Los soldados norteamericanos que tenía de pacientes me contaban que a veces, para aumentar el número de víctimas o para evitar disparar a la gente, mataban animales, pero por lo general ocurría durante las operaciones de búsqueda y destrucción. Esta aldea no parecía haber sido objeto de tales operaciones. No había marcas de fuego en la tierra, aunque me imaginaba que la vegetación de rápido crecimiento las habría tapado con bastante celeridad; me daba la impresión de que, si habían masacrado a los animales desde hacía el tiempo suficiente como para que los vestigios de otros daños hubieran desaparecido, los aldeanos habrían podido sustituir al menos algunos de ellos.
Me dolían los pies, las piernas y las caderas de tanto caminar por el fango. Todo lo demás se me estaba agarrotando también. Luchar con una serpiente hacía que utilizaras músculos en los que de alguna forma no había reparado en las clases de anatomía.

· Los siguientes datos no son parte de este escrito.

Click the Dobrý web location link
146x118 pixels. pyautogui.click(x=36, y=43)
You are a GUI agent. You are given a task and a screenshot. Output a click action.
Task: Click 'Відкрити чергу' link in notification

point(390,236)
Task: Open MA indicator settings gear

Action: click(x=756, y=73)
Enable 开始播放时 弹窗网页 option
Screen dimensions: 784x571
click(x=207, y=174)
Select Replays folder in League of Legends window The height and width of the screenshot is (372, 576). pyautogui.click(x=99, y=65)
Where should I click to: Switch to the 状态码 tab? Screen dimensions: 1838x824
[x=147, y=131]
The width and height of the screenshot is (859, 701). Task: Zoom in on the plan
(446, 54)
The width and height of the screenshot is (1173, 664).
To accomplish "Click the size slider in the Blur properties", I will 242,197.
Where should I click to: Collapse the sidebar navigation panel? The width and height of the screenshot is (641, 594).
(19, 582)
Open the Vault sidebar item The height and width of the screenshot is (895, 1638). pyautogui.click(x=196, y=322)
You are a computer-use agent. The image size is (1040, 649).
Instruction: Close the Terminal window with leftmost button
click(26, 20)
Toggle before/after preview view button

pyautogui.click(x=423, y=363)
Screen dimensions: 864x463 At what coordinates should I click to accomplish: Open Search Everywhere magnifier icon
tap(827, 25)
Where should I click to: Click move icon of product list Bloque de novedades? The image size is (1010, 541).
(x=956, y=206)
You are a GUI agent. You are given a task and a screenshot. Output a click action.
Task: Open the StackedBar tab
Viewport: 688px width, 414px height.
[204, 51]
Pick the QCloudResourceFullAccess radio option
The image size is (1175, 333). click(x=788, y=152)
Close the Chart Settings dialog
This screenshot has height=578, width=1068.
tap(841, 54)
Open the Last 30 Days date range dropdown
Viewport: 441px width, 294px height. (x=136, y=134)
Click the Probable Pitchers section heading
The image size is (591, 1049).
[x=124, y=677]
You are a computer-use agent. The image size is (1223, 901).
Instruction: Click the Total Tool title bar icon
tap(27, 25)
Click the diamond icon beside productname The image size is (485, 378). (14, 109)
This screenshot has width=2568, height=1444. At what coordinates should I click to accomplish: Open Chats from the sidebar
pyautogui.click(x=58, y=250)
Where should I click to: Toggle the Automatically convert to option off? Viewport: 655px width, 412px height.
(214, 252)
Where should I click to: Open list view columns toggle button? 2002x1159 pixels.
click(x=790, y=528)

Me tragué dos paracetamoles sin agua, ya que no tenía ni idea de dónde había agua potable y no quería pasar por la charada de preguntarle a nadie, y me tumbé en la estera.
En algún momento, en mitad de la noche, un misil pasó silbando por encima de nosotros y me desperté. Ahn no estaba en la estera contigua y nuestra anfitriona, Truong, también había desaparecido. Unos destellos blancos, naranjas y rojos aparecieron ante mis ojos cuando miré hacia la puerta. El peligro se estaba acercando. Bueno, si me iba a matar, prefería que cayera encima de mí. Estaba demasiado agotada como para averiguar el paradero de nadie. Me puse bocabajo y apoyé la cabeza en los brazos a modo de almohada, tapándome los ojos con la parte interior del codo para que las luces no me despertaran, y me quedé de nuevo dormida.